Didn't quite make it to 500 words this time. But considering how I had to retype this from scratch after losing the original, I'm not going to worry about it. This would have been up last week if not for that little speed bump, which is why this uses last week's prompt of "Outer Space".


They all thought he was crazy. Shockwave was aware of that, and it didn't bother him. His experiments had earned him far worse labels in the course of his life, and he was sure more would come.

But this was a new insanity.

Some called it obsession that kept him glued to a screen long into the night cycle, scanning every communications channel he knew. Others thought it more likely to be a compulsion which brought him back time and again, repeating his search even when there was no reason to expect a change. All thought it was a waste of time, and none could understand why he continued.

Shockwave couldn't have explained it to them. They were emotional beings, and he was not. They were driven to survive by the fear of pain, the love of comfort, and in many cases, the angry desire for revenge. They interacted because they enjoyed it, protected those they cared about, and mourned those they lost.

Shockwave was nothing like them. He socialized rarely, and then only because isolation was detrimental to one's mental health. He watched out for those under his command because they were of no use damaged or dead. He didn't mourn at all, although he acknowledged the deaths of those he knew personally.

No, they could never understand. There was no explaining why he couldn't simply accept that Megatron was dead and turn his full attention to the war. Why he needed to believe that his leader would one day return. Shockwave himself didn't fully understand it. On the surface it defied all logic to keep waiting, especially as vorns crept by. The longer they went without contact, the more likely it became that Megatron never would come back. Shockwave knew that, just as he knew he should stop this foolishness.

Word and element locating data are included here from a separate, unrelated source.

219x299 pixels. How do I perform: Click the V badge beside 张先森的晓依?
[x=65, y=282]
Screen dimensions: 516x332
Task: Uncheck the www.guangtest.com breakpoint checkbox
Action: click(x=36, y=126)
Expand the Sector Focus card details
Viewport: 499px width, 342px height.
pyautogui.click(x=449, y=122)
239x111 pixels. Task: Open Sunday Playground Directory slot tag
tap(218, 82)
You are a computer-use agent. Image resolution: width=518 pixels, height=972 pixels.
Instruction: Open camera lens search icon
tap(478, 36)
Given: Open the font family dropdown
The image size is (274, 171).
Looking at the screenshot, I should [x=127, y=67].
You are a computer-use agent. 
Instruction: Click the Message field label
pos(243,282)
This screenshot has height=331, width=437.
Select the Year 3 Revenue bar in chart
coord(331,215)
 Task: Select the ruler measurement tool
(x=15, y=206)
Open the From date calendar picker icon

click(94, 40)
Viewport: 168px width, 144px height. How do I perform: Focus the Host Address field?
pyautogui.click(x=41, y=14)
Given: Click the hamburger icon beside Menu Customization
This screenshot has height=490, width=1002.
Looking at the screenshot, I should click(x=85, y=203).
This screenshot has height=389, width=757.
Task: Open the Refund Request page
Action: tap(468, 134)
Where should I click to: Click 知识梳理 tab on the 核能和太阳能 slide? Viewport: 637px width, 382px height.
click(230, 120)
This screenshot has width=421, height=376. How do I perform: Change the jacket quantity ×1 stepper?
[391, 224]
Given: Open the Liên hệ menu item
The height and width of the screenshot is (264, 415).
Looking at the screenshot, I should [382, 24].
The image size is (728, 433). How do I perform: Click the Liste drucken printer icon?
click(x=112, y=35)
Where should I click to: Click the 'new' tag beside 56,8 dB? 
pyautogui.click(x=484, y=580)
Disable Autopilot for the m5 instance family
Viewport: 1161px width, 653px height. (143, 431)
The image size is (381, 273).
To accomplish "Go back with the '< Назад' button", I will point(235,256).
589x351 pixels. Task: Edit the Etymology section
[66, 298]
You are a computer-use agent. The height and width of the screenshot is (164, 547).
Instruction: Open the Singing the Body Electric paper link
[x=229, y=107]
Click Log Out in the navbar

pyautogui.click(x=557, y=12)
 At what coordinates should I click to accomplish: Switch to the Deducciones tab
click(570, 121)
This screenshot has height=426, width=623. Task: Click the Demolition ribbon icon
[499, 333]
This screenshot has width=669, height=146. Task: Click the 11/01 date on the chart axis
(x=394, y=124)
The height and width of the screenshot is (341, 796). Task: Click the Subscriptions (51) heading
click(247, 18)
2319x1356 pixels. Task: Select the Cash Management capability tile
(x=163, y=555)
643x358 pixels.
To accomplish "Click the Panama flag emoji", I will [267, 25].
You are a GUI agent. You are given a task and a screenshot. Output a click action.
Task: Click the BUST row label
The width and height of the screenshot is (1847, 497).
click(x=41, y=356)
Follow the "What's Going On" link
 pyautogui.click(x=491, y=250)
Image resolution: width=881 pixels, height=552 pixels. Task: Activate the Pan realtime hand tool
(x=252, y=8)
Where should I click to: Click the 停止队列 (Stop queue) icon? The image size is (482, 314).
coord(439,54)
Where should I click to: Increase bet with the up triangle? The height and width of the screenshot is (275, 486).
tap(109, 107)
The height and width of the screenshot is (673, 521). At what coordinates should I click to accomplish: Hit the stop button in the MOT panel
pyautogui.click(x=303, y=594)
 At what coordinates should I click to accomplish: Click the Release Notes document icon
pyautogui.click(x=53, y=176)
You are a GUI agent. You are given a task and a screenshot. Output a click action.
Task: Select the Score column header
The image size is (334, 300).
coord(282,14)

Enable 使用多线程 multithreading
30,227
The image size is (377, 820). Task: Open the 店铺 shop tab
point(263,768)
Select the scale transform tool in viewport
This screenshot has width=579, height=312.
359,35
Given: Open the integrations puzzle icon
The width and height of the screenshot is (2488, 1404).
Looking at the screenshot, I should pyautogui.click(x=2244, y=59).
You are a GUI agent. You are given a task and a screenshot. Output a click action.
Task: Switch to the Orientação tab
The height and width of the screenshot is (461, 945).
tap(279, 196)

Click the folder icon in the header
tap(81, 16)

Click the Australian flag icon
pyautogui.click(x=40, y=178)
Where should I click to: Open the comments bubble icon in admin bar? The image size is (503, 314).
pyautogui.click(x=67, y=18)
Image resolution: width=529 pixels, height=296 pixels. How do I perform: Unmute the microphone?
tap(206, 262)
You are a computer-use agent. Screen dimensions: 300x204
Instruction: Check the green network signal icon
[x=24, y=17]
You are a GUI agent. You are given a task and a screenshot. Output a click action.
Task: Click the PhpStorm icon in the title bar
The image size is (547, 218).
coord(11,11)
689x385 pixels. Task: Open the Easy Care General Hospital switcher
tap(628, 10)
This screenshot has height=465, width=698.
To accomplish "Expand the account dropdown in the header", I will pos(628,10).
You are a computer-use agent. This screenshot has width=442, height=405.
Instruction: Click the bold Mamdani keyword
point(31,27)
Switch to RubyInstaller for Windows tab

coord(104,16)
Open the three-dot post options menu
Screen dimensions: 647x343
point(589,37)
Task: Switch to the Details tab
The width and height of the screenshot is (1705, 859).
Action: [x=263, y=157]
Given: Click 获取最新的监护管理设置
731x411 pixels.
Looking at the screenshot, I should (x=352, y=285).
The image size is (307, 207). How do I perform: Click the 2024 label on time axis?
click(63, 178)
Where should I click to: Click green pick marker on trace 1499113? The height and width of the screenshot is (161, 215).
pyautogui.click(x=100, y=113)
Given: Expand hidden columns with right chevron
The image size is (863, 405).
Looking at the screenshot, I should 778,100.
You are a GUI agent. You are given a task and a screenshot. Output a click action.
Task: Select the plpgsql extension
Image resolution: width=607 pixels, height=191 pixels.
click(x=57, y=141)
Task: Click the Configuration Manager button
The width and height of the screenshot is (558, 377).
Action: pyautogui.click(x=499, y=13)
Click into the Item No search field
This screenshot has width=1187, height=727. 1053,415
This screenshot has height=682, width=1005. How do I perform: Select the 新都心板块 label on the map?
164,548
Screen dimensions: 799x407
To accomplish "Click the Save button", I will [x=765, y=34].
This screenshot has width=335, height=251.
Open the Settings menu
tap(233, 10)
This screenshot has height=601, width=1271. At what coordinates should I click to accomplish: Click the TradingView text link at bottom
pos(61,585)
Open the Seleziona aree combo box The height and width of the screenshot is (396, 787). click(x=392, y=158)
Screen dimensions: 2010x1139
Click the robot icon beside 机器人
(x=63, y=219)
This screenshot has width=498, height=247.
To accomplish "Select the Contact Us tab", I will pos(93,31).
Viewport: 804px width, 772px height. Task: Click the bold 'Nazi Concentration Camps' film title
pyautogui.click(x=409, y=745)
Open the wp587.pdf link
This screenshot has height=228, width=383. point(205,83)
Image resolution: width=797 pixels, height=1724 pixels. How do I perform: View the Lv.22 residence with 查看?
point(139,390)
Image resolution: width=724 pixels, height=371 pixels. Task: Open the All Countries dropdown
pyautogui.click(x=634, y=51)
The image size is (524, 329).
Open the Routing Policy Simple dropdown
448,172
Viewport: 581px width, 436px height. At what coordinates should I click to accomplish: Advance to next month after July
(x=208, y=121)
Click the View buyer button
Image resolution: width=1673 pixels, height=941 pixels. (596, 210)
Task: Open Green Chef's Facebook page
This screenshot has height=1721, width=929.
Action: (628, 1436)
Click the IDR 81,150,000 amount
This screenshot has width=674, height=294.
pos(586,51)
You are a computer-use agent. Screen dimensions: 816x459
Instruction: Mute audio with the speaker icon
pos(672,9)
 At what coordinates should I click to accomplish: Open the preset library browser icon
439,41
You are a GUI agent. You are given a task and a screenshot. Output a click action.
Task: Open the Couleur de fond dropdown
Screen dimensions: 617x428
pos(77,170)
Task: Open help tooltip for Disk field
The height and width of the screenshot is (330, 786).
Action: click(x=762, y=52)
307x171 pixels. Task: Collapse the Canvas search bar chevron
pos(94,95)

But his mission superseded all of that. Megatron had left Shockwave to guard Cybertron until his return, and to accept that day would never come would be to remove his reason to survive. And he needed a reason to survive - he wasn't suicidal, no, but without the hopes and fears that drove others to safeguard their lives, he needed to justify his continued existence. The fact that life itself wouldn't exist without a purpose was sufficient reason for him to search out those justifications, but he was under no illusions that, if the time came when he couldn't find them anymore, he would end his own life as remorselessly as he had countless others.

Space was vast, and he knew Megatron could be anywhere, even lost forever among the stars. Perhaps one day he would find a new reason to go on, and when that day came, he would relinquish his hold on this foolish belief. But until then, he watched and he waited.

He had nothing else.


Let's face it: Four million years is a LONG time to wait. Even by Cybertronian standards.